(ENTRIES SHOWN)
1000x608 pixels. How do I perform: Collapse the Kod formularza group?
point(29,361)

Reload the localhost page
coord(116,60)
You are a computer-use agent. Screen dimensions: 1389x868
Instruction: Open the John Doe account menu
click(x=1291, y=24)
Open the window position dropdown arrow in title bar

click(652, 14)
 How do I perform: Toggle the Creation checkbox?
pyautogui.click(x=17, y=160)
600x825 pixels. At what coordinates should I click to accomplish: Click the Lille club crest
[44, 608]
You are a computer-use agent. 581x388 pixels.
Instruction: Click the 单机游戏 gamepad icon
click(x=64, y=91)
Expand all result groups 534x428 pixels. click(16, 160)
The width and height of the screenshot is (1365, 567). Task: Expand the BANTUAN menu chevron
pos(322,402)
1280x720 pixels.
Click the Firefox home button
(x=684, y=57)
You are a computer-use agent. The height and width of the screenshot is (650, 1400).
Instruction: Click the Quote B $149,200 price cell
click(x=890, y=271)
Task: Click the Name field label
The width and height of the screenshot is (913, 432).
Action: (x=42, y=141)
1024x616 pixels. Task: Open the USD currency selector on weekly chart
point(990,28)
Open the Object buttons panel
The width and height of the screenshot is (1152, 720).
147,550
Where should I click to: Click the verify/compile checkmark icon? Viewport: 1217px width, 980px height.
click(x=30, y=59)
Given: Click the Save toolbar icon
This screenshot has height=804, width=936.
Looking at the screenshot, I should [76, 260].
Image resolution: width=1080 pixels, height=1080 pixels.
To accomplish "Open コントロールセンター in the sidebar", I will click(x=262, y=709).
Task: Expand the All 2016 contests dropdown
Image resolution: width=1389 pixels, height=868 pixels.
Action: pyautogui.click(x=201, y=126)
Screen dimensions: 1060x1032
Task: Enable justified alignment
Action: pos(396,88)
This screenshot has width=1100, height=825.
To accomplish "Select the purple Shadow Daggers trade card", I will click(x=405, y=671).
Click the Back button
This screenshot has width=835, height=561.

(AIM OF THE TASK)
Look above for the line holding "Expand all result". Print it and every line after it, exactly, through the line holding "Task: Expand the All 2016 contests dropdown".

(ANSWER FOR THE TASK)
Expand all result groups 534x428 pixels. click(16, 160)
The width and height of the screenshot is (1365, 567). Task: Expand the BANTUAN menu chevron
pos(322,402)
1280x720 pixels.
Click the Firefox home button
(x=684, y=57)
You are a computer-use agent. The height and width of the screenshot is (650, 1400).
Instruction: Click the Quote B $149,200 price cell
click(x=890, y=271)
Task: Click the Name field label
The width and height of the screenshot is (913, 432).
Action: (x=42, y=141)
1024x616 pixels. Task: Open the USD currency selector on weekly chart
point(990,28)
Open the Object buttons panel
The width and height of the screenshot is (1152, 720).
147,550
Where should I click to: Click the verify/compile checkmark icon? Viewport: 1217px width, 980px height.
click(x=30, y=59)
Given: Click the Save toolbar icon
This screenshot has height=804, width=936.
Looking at the screenshot, I should [76, 260].
Image resolution: width=1080 pixels, height=1080 pixels.
To accomplish "Open コントロールセンター in the sidebar", I will click(x=262, y=709).
Task: Expand the All 2016 contests dropdown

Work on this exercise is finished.